Meanwhile, the British Army was comfortably lodged at Philadelphia, where they enjoyed a steady supply of food sent not from England, but over land from … the farmers around Valley Forge!
The Continental Army was wasting away while the hated redcoats were dining fairly well, thank you very much, from the bounty of nearby Pennsylvanian farms.
How did such a travesty come to pass?
By the divine operation of the free market, of course, the last God standing in our hoary universe.
Local farmers didn’t like to sell their produce to George Washington because he paid in nearly worthless currency, the Continental, whereas the British paid in pounds sterling, the choicest coin of the day.
Politics had nothing to do with it. It was a shrewd, sound economic calculation. It was the invisible hand of the market.
I can hear Jim Cramer, or Lawrence Kudlow, or any of the other epidermal infections on CNBC spasmodically cheering them on right now: Take the smart money! It’s a no-brainer!
Thus, from the storied mists of America’s past, we’re offered a prenatal glimpse of our developing national character, not in the stalwart figure of George Washington, but in the mercenary behavior of colonial husbandmen — our true spiritual forebears.

- - - - - - -

* [WORK INSTRUCTIONS] Please continue the passage about Valley Forge farmers selling to the British, picking up after its last sentence.

* [SUPPLIED INFORMATION]
- - - - - - -

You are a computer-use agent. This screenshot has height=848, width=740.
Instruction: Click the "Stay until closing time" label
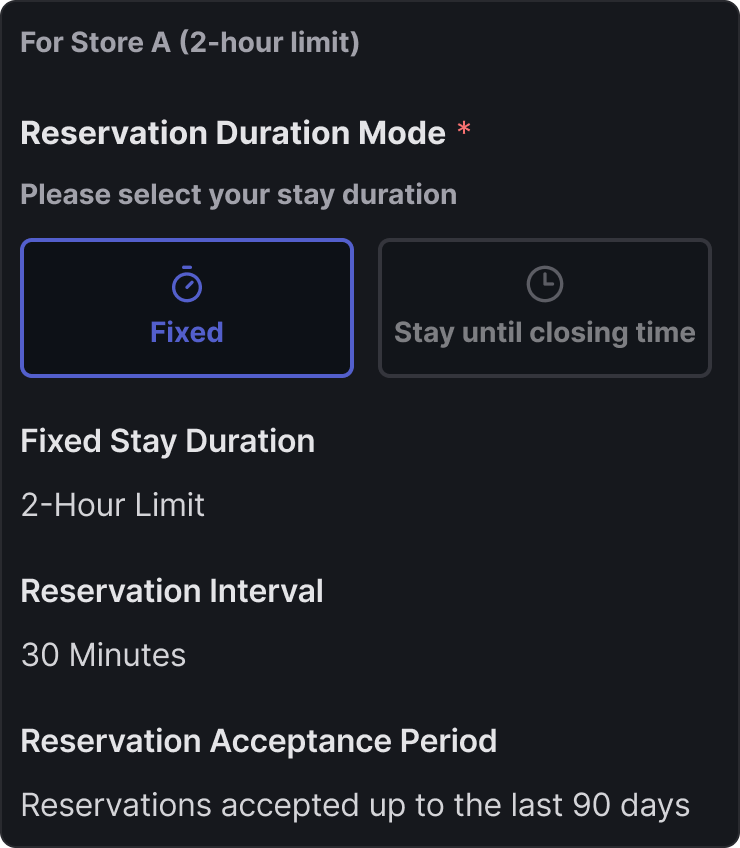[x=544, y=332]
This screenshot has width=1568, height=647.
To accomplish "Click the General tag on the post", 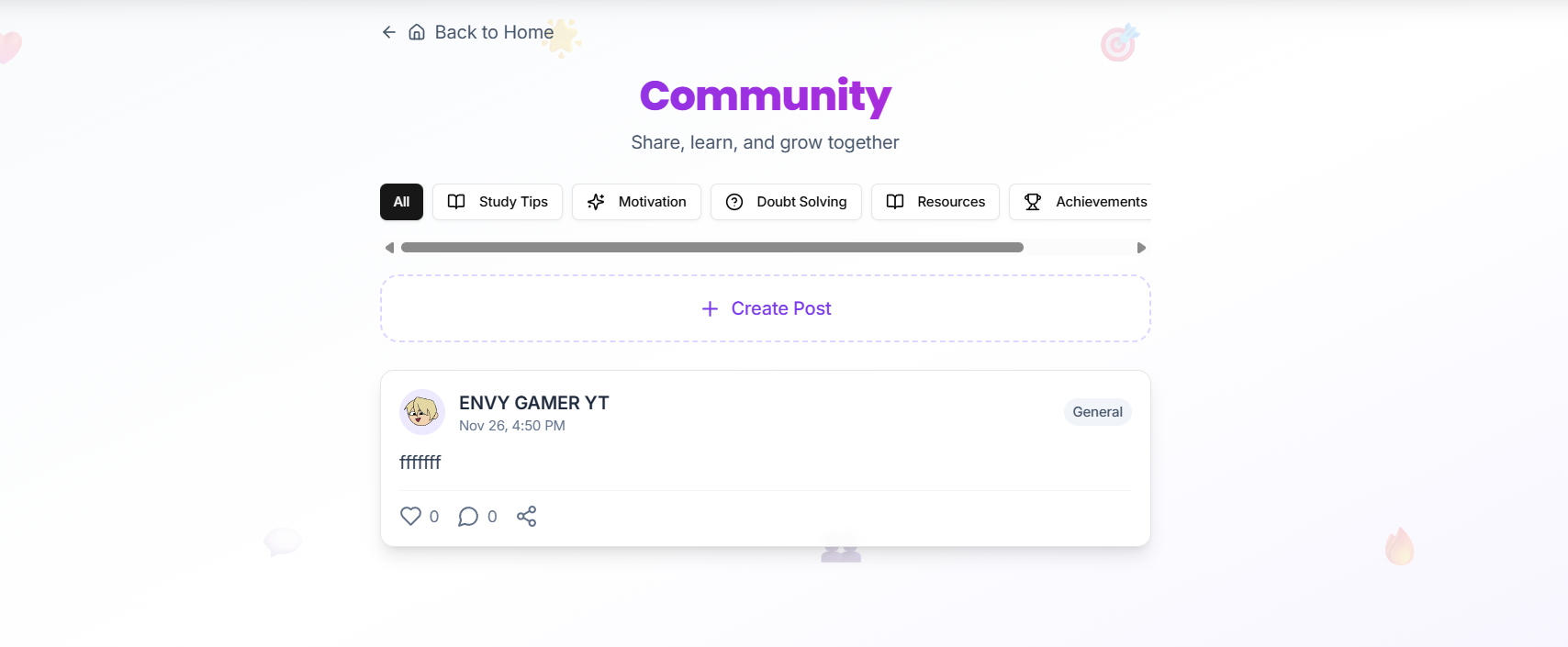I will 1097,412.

- - - - - - -

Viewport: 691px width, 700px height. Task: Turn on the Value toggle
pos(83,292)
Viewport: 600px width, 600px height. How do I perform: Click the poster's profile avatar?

- - - - - - -

* [TASK RESULT]
George Washington, on the other hand, displayed some unsavory conduct that would probably get him cashiered in today’s warfare state, as well as subject him to great, gushing heaps of slander from the Morlocks on Fox News and right-wing talk radio.
To wit: when somebody suggested to Washington that they simply confiscate all the adjoining farms and remove the locals in order to deprive the British of supplies, he refused. Such harshness, he argued, would be worse than the problem it was intended to solve. He recognized that wholesale violence against the civilian population would not only be futile, but counter-productive.
And it would also be immoral. The “horror of depopulating a whole district,” he said, “would forbid the measure.” (I lifted the quote from American Creation: Triumphs and Tragedies at the Founding of the American Republic, by Joseph Ellis).
So Washington refused, on both moral and strategic grounds, to implement a policy that’s now fairly standard in U.S. wars, and which flag-waving American consumers regard with bovine passivity: pacification. He refused to burn the village in order to save it.
How positively un-American.
You could say the concept of winning hearts and minds has undergone a slight transformation in the years between Valley Forge and Fallujah.
(This is not to say that George was an angel. He did publicly execute men caught sending supplies to the British in Philadelphia, and occasionally left their bodies strewn along the road as a warning to any other budding entrepreneurs, but that was regarded as an extreme measure undertaken because of dire necessity. Now it’s the military equivalent of a slap on the wrist, and we send American soldiers thousands of miles around the world to do such things on a routine basis. George Washington was responding to an immediate, pressing crisis. We’re doing it now because of … why, exactly?)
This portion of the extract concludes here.